- Instructions for the task
All entries are to be transcribed exactly. Pictures are not part of the copy.

- Task material
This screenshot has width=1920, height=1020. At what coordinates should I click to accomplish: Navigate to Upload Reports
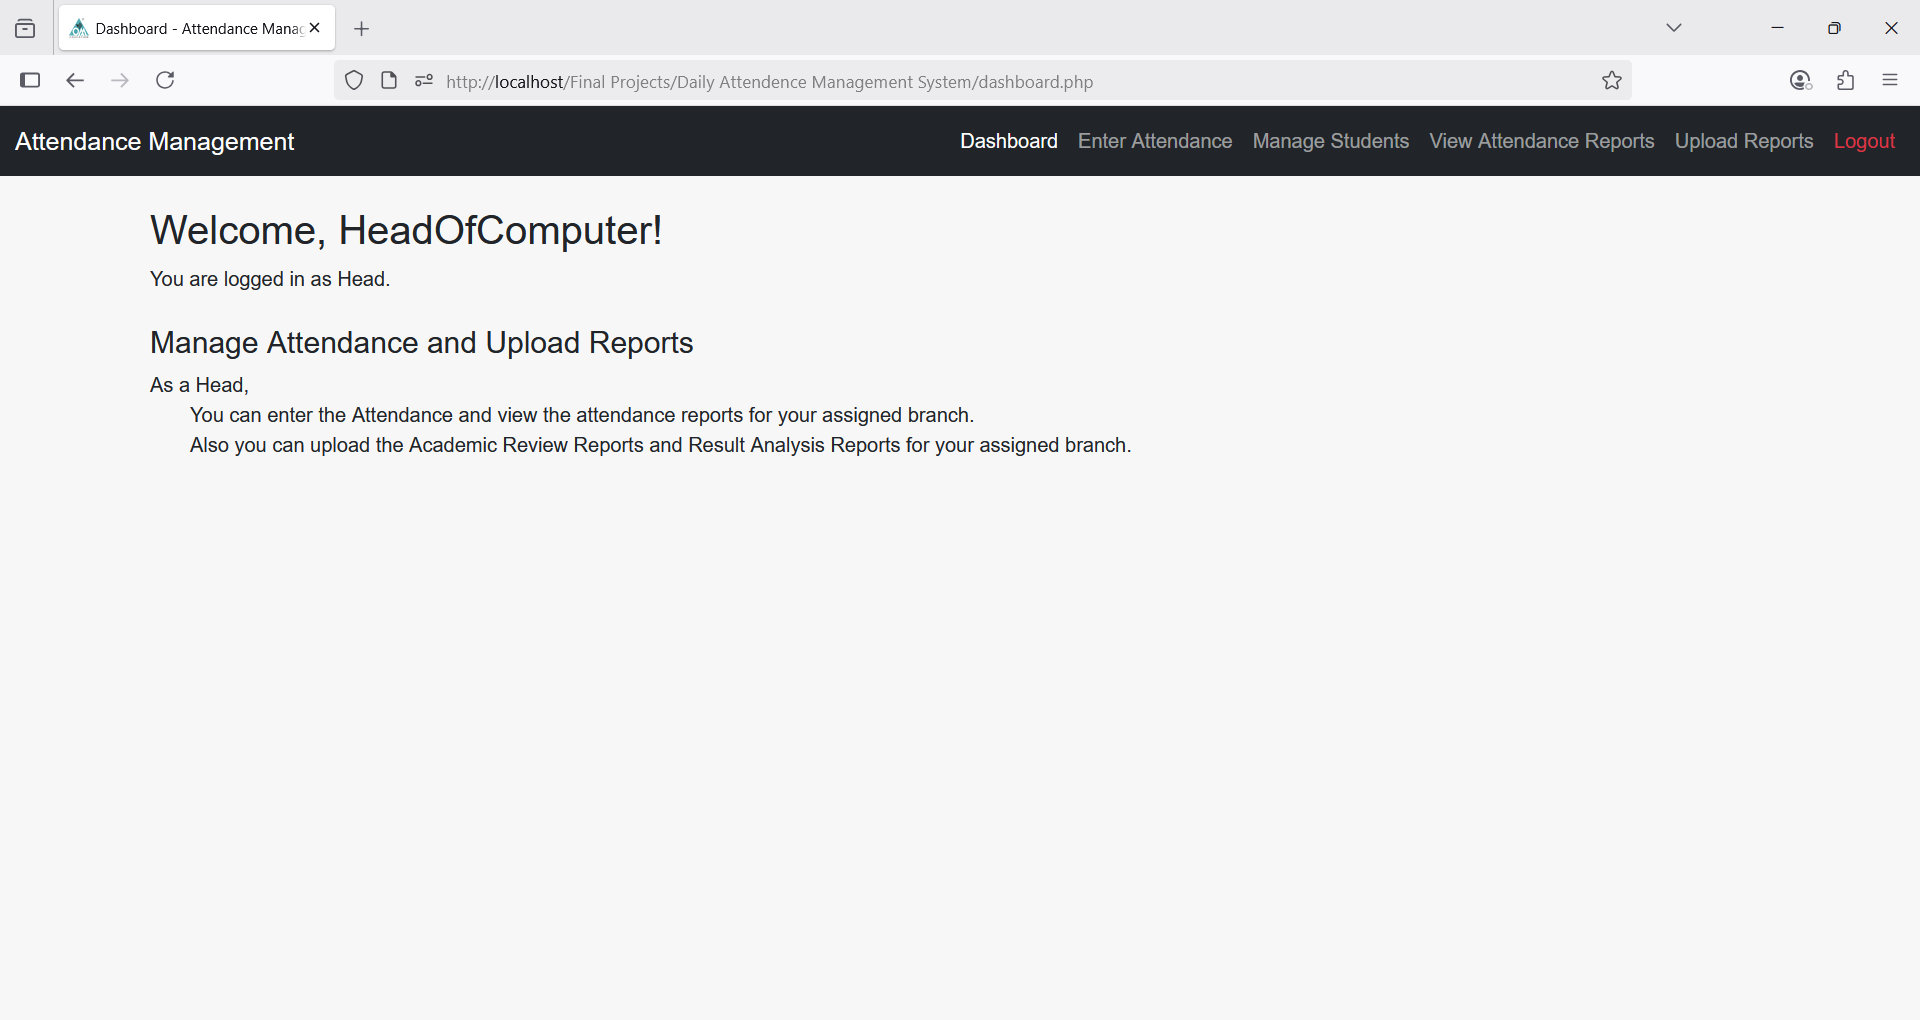pyautogui.click(x=1743, y=141)
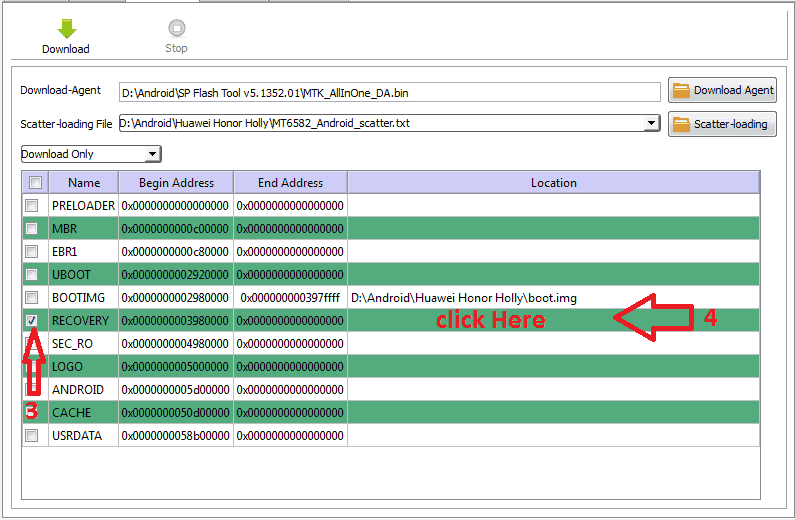The width and height of the screenshot is (795, 520).
Task: Toggle the select-all checkbox in table header
Action: point(35,183)

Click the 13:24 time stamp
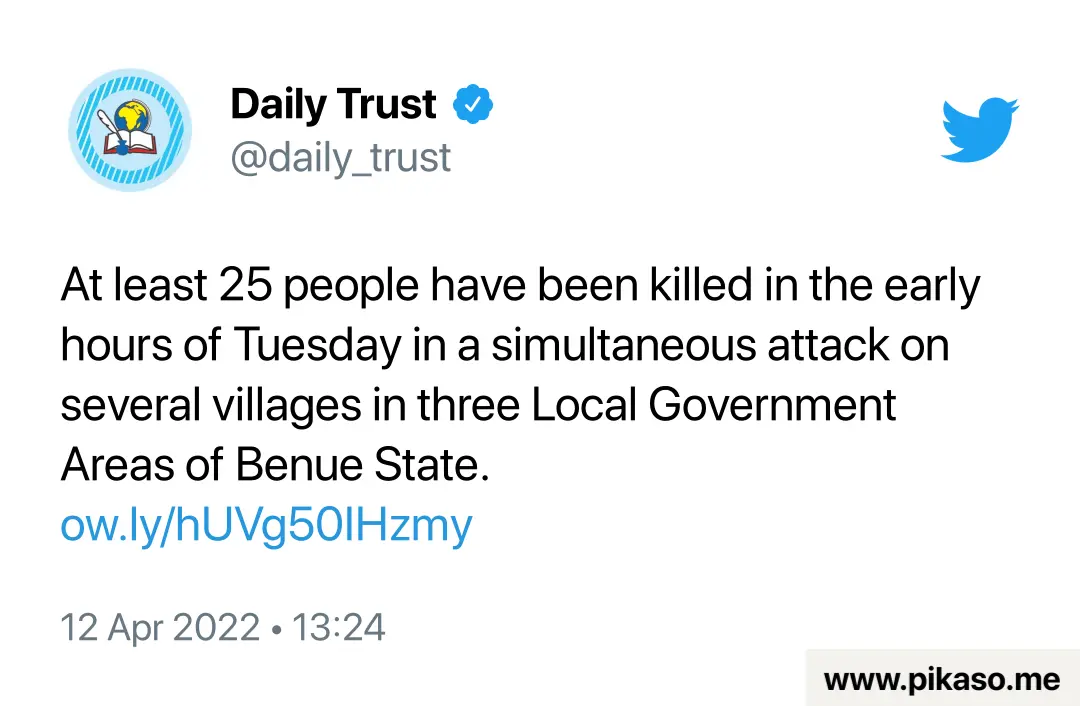[x=338, y=627]
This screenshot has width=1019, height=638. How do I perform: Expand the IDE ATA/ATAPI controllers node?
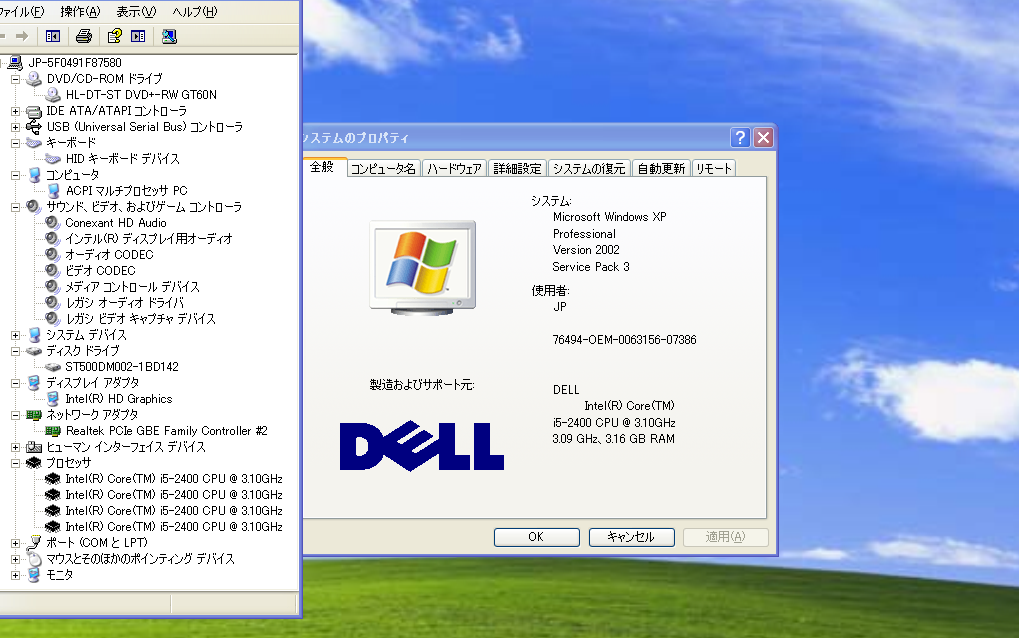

- Solution below
This screenshot has width=1920, height=1020. At what coordinates should I click to accomplish: Navigate to Upload Reports
pyautogui.click(x=1743, y=141)
The width and height of the screenshot is (795, 520).
Task: Toggle the select-all checkbox in table header
Action: point(35,183)

Click the 13:24 time stamp
[x=338, y=627]
This screenshot has width=1019, height=638. How do I perform: Expand the IDE ATA/ATAPI controllers node?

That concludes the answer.